令和2年の精神疾患による労災申請数2051件、認定数608件となりました。
10年前(平成21年)は、精神疾患による労災申請数1,136件、認定数234件でした。
申請数は、約2倍、認定数は2.6倍と増加しています。
この10年間で、日本の会社の労働強度が高くなったのでしょうか。
上司が狂暴化してパワハラ、セクハラが突然増加したんのでしょうか。
近年の調査結果から、社員のレジリエンス低下も関係があると考えられています。
レジリエンス(resilience)とは、「回復力」「弾性(しなやかさ)」を意味する英単語です。
「レジリエントな」と形容される人物は、困難な問題、危機的な状況、ストレスといった要素に遭遇しても、すぐに立ち直ることができます。
もともとは物体の弾性を表す言葉ですが、それが心の回復力(精神的な強さの指標のひとつ)を説明するものとして使われるようになりました。
レジリエンスは、教育、経験など多くは後天的に身につくものと考えられています。
若い時期に困難な状況を乗り越える経験、ハードルの高い目標を達成する経験、海外や上場企業での労働など強度、困難度が高い経験がレジリエンスを高めるのです。
また、環境要因とも因果関係があります。
複数かつ多様な関係性を持っている事や、友人・家族などとの良好な関係性を持っている事も高いレジリエンスに影響を与えます。
そしてもっとも重要なのは「価値観(考え方)」がレジリエンスを決定付けること。
認知行動療法などで知られている「ABC理論」をご存知でしょうか。
元々、物事には意味はありません。
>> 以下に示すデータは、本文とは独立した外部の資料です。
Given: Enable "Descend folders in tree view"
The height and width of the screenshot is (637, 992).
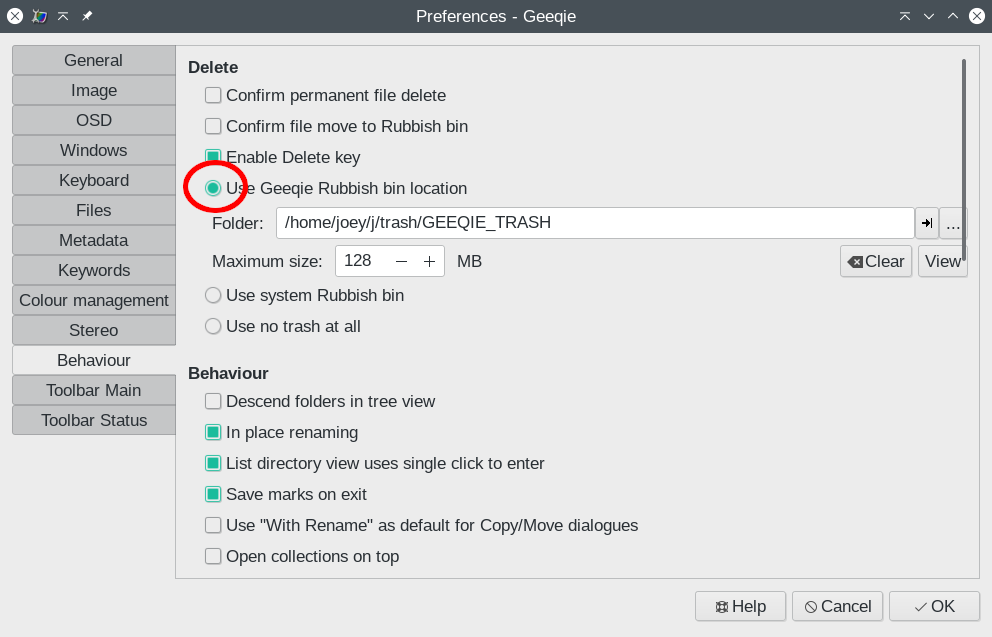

例えば、「雨が降っている」事には意味はありません。
「嬉しい、恵の雨だ」、「初日に雨が降るなんついていない」など意味付けしているのは各人の「価値観(捉え方)」なのです。
それによって結果(反応)が変わってくるという概念です
人間の能力、受信能力、感受性には差異があります。
しかしそれよりも重要なのは「価値観(考え方、捉え方)、によって反応(結果)が異なることです。
同じできごとを体験しても、悲観的な人は「悲惨さ、否定的」認知し悲観的な反応をする。
その一方で、ポジティブな人は「前向きな捉え方」をして行動をする。
つまり認知の違いによって「人生は天国にでも、地獄にでもなる」と言われている所以です。
2022年4月1日から中小企業も「パワハラ防止法」がスタートします。
法令解釈としてどこからが「セクハラ、パワハラ」なのかとのご質問を良くいただきます。
厚労省のQ&Aでは、「当事者が不快を感じた時点で、ハラスメント」となるとのこと。全くナンセンスな答えです。
そもそも、個体ごとに能力、感受性、価値観が異なり、レジリエンスも違うなかで、「同じ事柄を見ても、天国と感じる人も、地獄と感じる人もいる」訳です。
法律的なラインをひけるわけがありません。
社長様から、最近の社員は、「ちょっと注意したくらいで、来なくなってしまう。」「会社を辞めたら困るから注意できない」などのお話もよく聞きます。
セクハラ、パワハラの法律解釈より、遠慮せずに経営者としてより良い志(夢)を語り、遠慮せずに良い仕事に感謝して、良くない仕事は注意する。
当たり前のことを遠慮せず行う。世界は鏡です。「良い考えをして、良い言葉を使って、良い行動をする」ことは、世界を変えます。
尊敬できる経営者との出会いや、より良いお客様からのオファー、より良いお付き合いが始まります。
そして良い価値観に合わない人達は自然と去ってゆくものです。